Yavuz DONAT
ZİYARETÇİ dedi ki
"Sayın Cumhurbaşkanım, hiç kırk üyeli hükümet olur mu?.. Hangi demokraside kırk Bakan var?"
Cumhurbaşkanı:
- Kırk üye... Herkes beş dakika konuşsa, üç saat yirmi dakika eder.
Ziyaretçi:
- Efendim şimdiki hükümette kırk Bakan var. (Doğrusu, Başbakan dahil otuzsekiz.)
Cumhurbaşkanı:
- Kırk üyeli hükümette karar alabilmek de zor.
Ziyaretçi:
- Zaten pek çok Bakan, kabine toplantısına katılmıyor.
Cumhurbaşkanı:
- Sovyetler Birliği dağılmadan önce, hükümetin sadece on iki üyesi vardı.
Ziyaretçi:
- Efendim sanki Amerika farklı mı? İngiltere farklı mı? Hangi ülkede kırk Bakan mevcut?
Cumhurbaşkanı:
- Kırk üyeli hükümeti işletmek kolay değil.
Ziyaretçi:
- Efendim on beş yeter... En fazla on beş Bakan.
* * *
ZİYARETÇİ, Halil Şıvgın.
Eski milletvekili.
Eski Bakan.
Şimdi
"başka bir şapkası" var:
Türk Dünyasında Demokrasiyi Geliştirme Vakfı Başkanı.
Şıvgın
"randevuyu" çok önceden istemişti.
Konu
"komşulardaki gelişmeler"di.
Ama randevu
"iç gelişmelerin tırmandığı" bir tarihe rastladı.
21 Mart, Cumartesi.
Saat 17.00.
Şıvgın söze şöyle başladı:
- Efendim size bir kitap getirdim.
Demirel
"ne kitabı" diye sordu.
Şıvgın:
- Buyrun.
Demirel:
- Bu sizin kitabınız.
Şıvgın:
- Evet efendim.
Demirel:
- Siz bana daha önce göndermiştiniz.
Şıvgın:
- 1997 sonbaharında göndermiştim.
Demirel:
- Evet, aldım.
Şıvgın:
- Şimdi yine sunmak istedim.
Şıvgın'ın, Demirel'e verdiği kitap, hangi kitap?
"Başkanlık Sistemi" adlı kitap.
* * *
GÖRÜŞMEDE
"üçüncü bir kişi" daha vardı.
Emekli bir orgeneral.
Eski bir
"kuvvet komutanı".
Ama o bize rica etti:
- Benden bahsetme.
Dönelim yine diyaloğa:
Şıvgın:
- Efendim, Başkanlık Sistemi'ni tartışmaya açın.
Demirel:
- Açtım...
"Demirel kendisine yer arıyor" dediler.
Şıvgın:
- Efendim, yine açın.
"Konuyu benim dışımda tartışın" diyerek açın.
Demirel:
- Benim bugün için... Kendim için bir talebim yok.
Şıvgın:
- Efendim ben sizin düşüncelerinizi biliyorum... Sizin projeniz Fransız sistemine yakın.

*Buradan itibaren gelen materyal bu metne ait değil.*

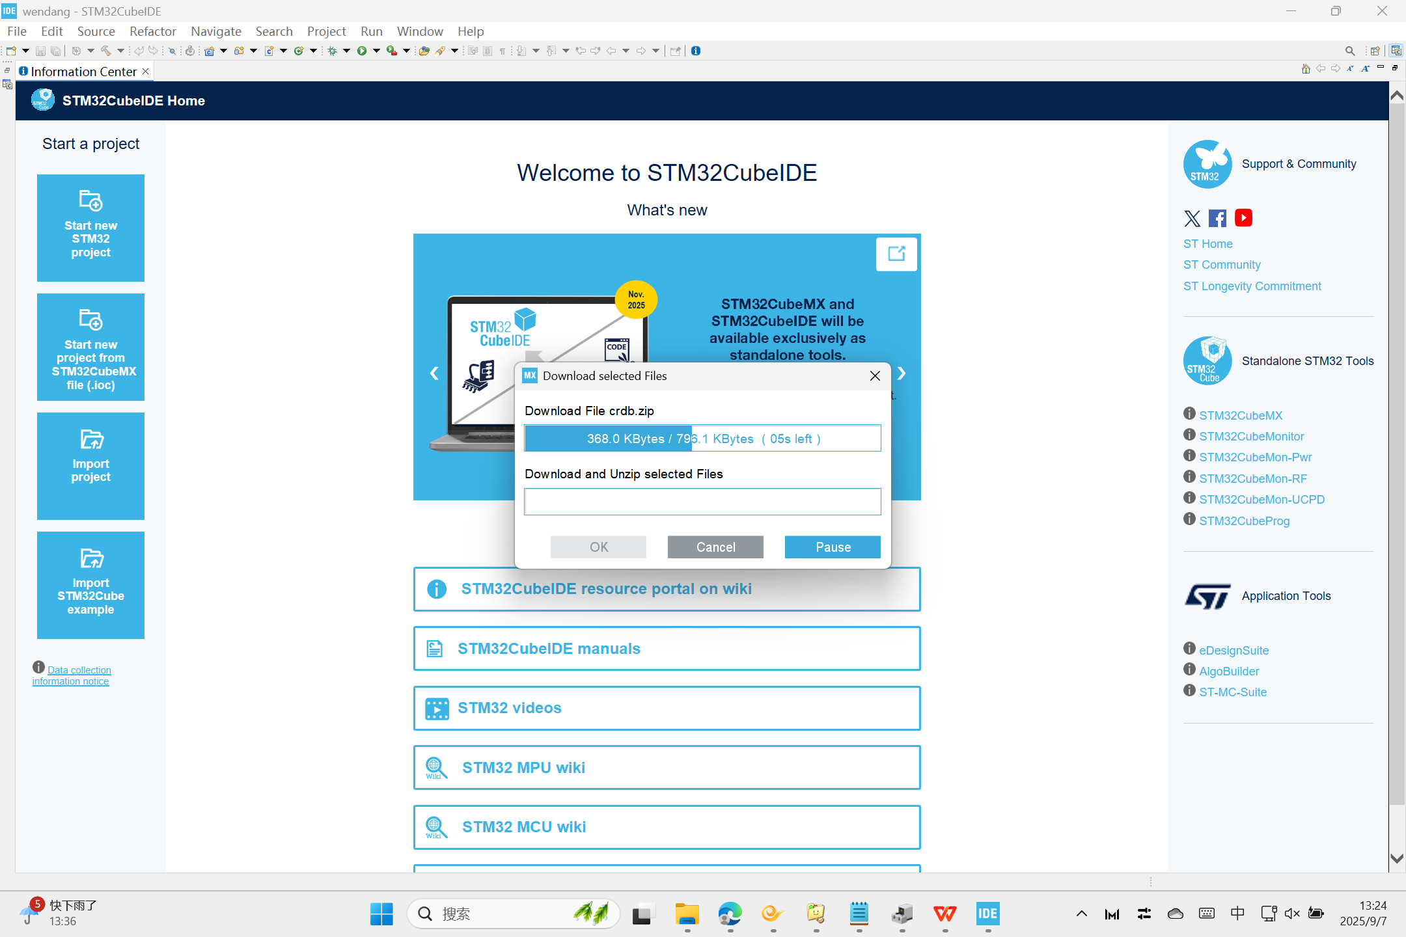Open the STM32CubeProg link

pos(1244,521)
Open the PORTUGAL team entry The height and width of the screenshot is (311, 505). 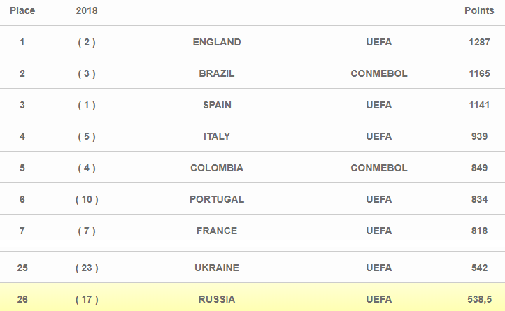[x=217, y=199]
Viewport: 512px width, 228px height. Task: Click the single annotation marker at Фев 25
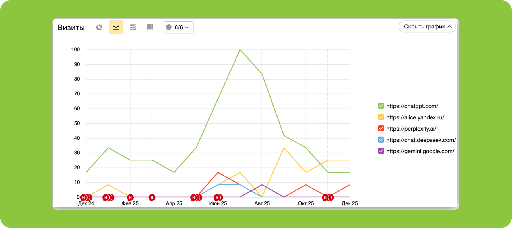pos(130,197)
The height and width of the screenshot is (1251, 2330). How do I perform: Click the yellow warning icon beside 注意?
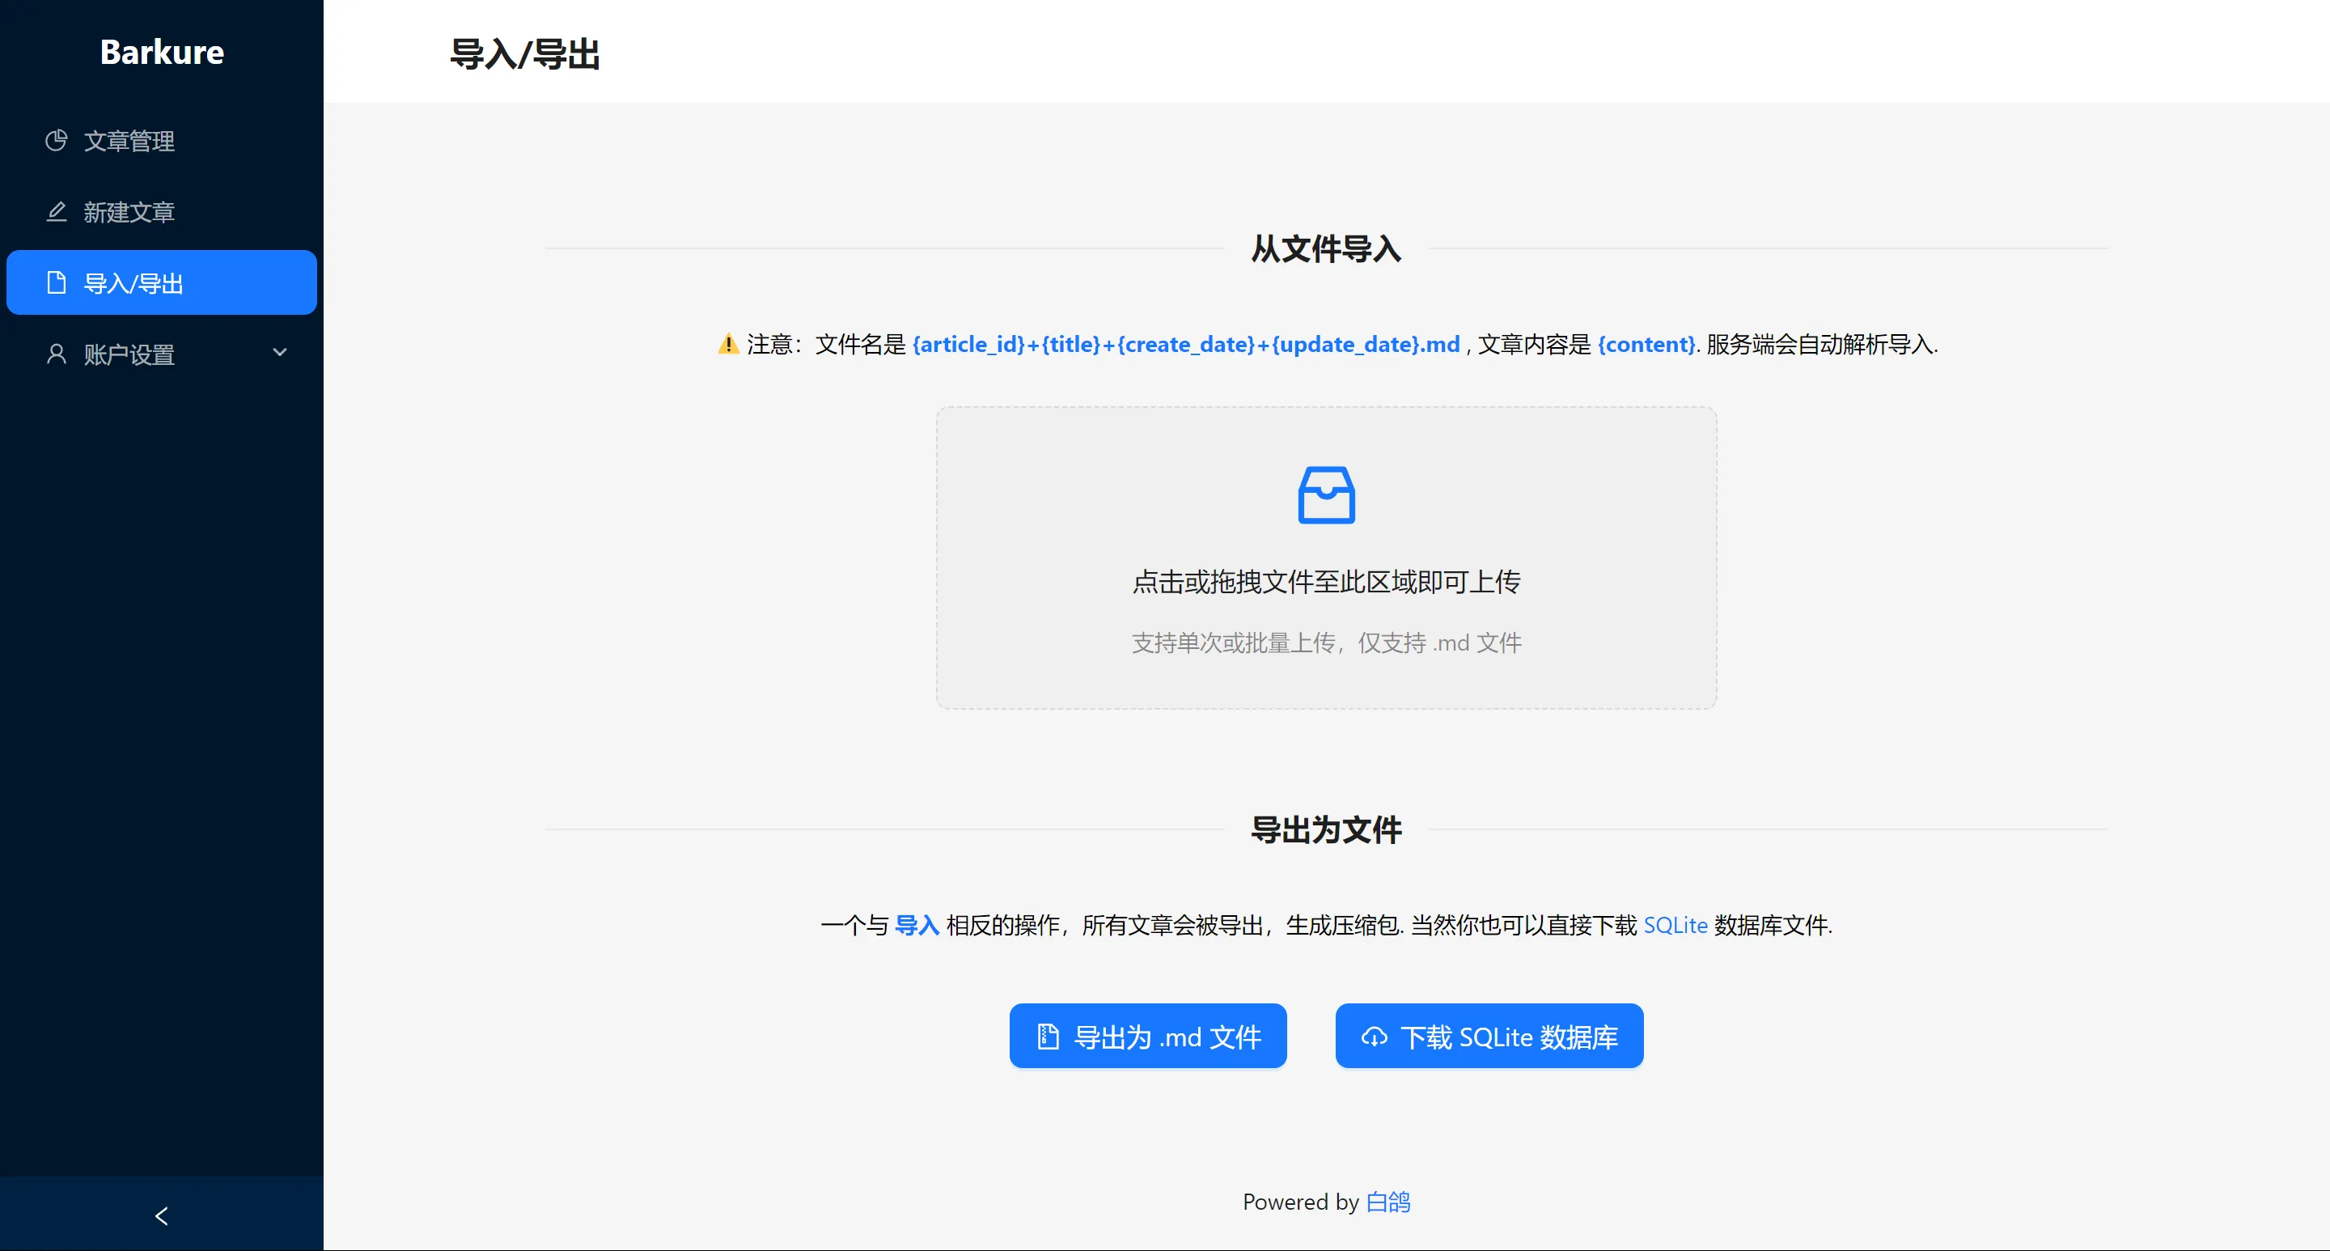[728, 344]
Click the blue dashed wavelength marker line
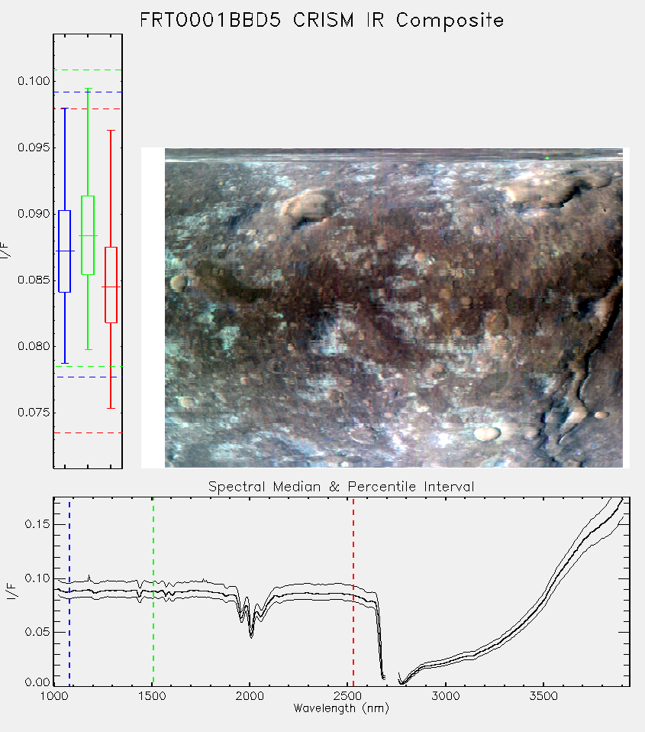Screen dimensions: 645x732 click(x=69, y=591)
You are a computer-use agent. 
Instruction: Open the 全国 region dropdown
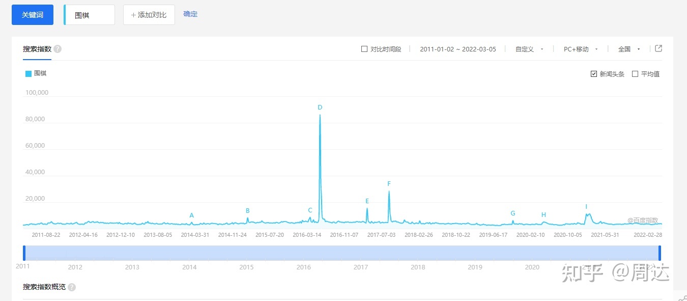[x=629, y=49]
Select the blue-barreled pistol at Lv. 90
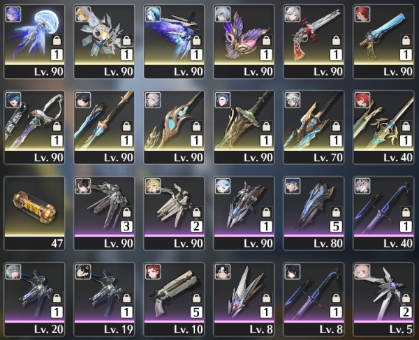The width and height of the screenshot is (419, 340). tap(383, 41)
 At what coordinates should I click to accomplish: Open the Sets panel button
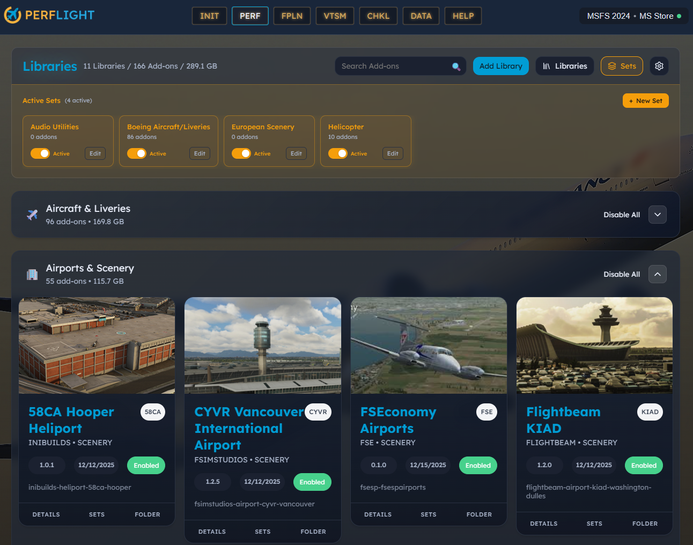click(622, 66)
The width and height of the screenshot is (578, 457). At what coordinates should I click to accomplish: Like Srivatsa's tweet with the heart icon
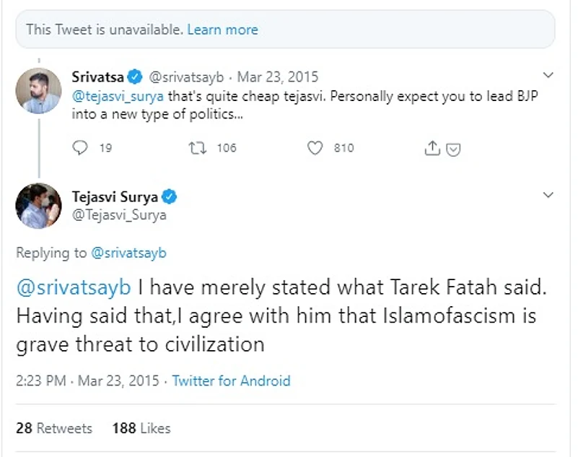315,148
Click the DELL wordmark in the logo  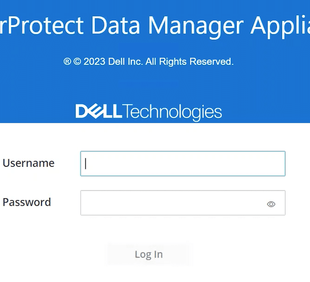(99, 112)
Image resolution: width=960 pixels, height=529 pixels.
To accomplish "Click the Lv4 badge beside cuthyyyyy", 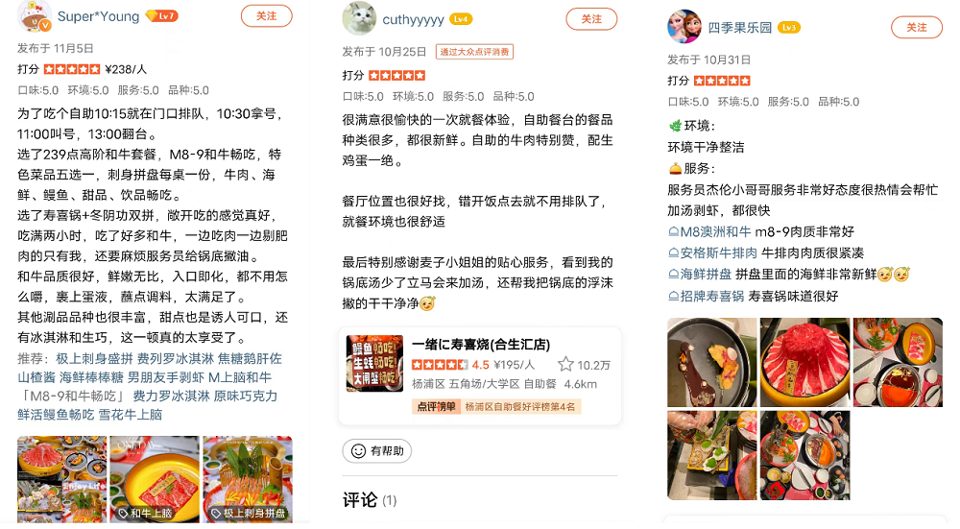I will coord(461,19).
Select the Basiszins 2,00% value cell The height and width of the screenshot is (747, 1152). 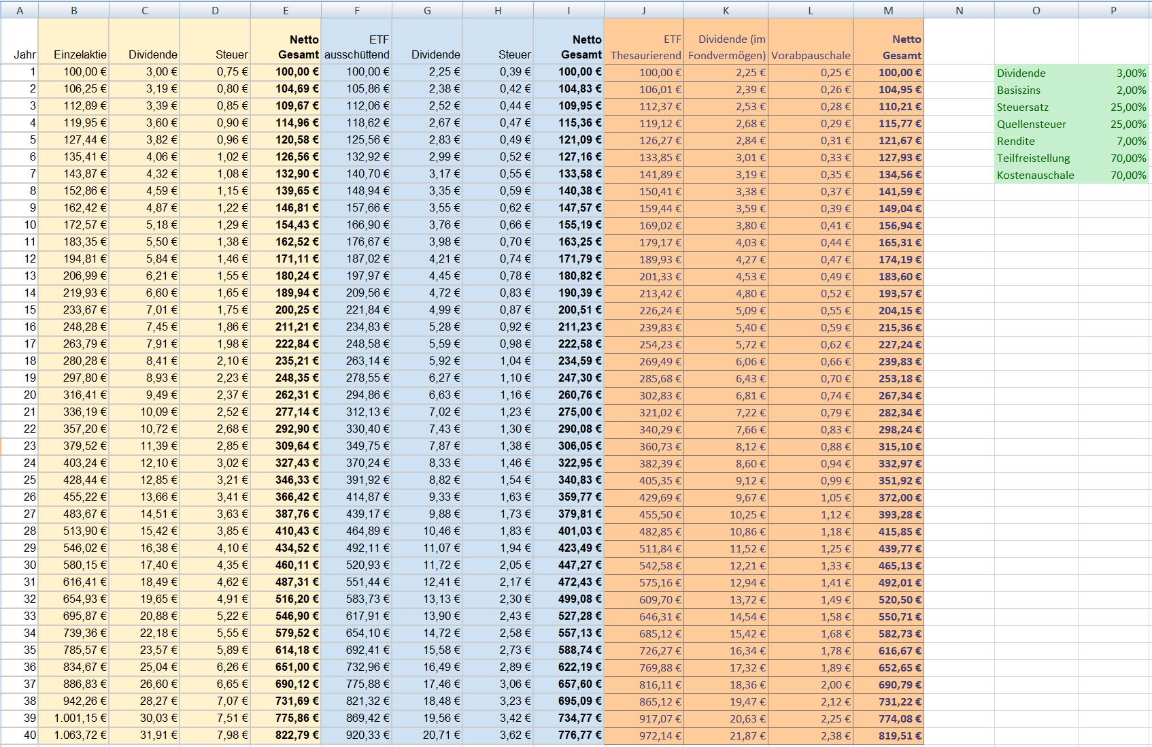[1113, 90]
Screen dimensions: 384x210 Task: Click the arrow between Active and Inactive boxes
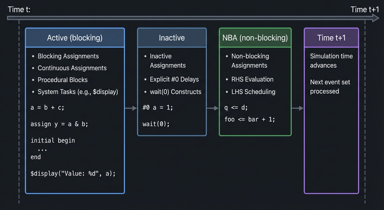pos(130,108)
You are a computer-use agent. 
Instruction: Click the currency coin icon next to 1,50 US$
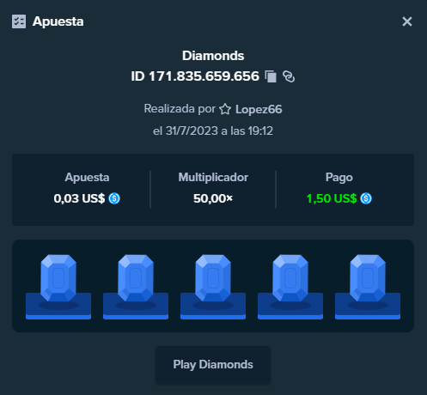pyautogui.click(x=366, y=198)
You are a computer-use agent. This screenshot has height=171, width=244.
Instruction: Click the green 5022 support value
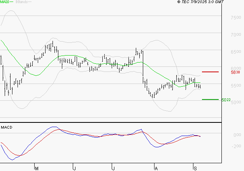click(226, 100)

Yani yarı başkanlık. Ben ise
"tam başkanlık" öneriyorum. Başkanı halk seçsin... Başkan da hükümeti kursun. Ama Meclis'ten kimseyi Bakan yapmasın...
* * *
SONRA
"komşular" konuşuldu.
"Türk dünyası" konuşuldu.
Ama görüşmenin sonunda Şıvgın
"malum konuyu" yine açtı:
- Efendim, Türkiye zaman kaybediyor... Keşke 1995'te hükümeti siz kursaydınız.
* * *
DÜN Şıvgın'a sorduk:
-
Son kriz konusuna hiç girildi mi?
Şıvgın
"dolaylı yanıt" verdi:
- Sayın Cumhurbaşkanı son derece rahat... Konusuna hakim... Duruma hakim.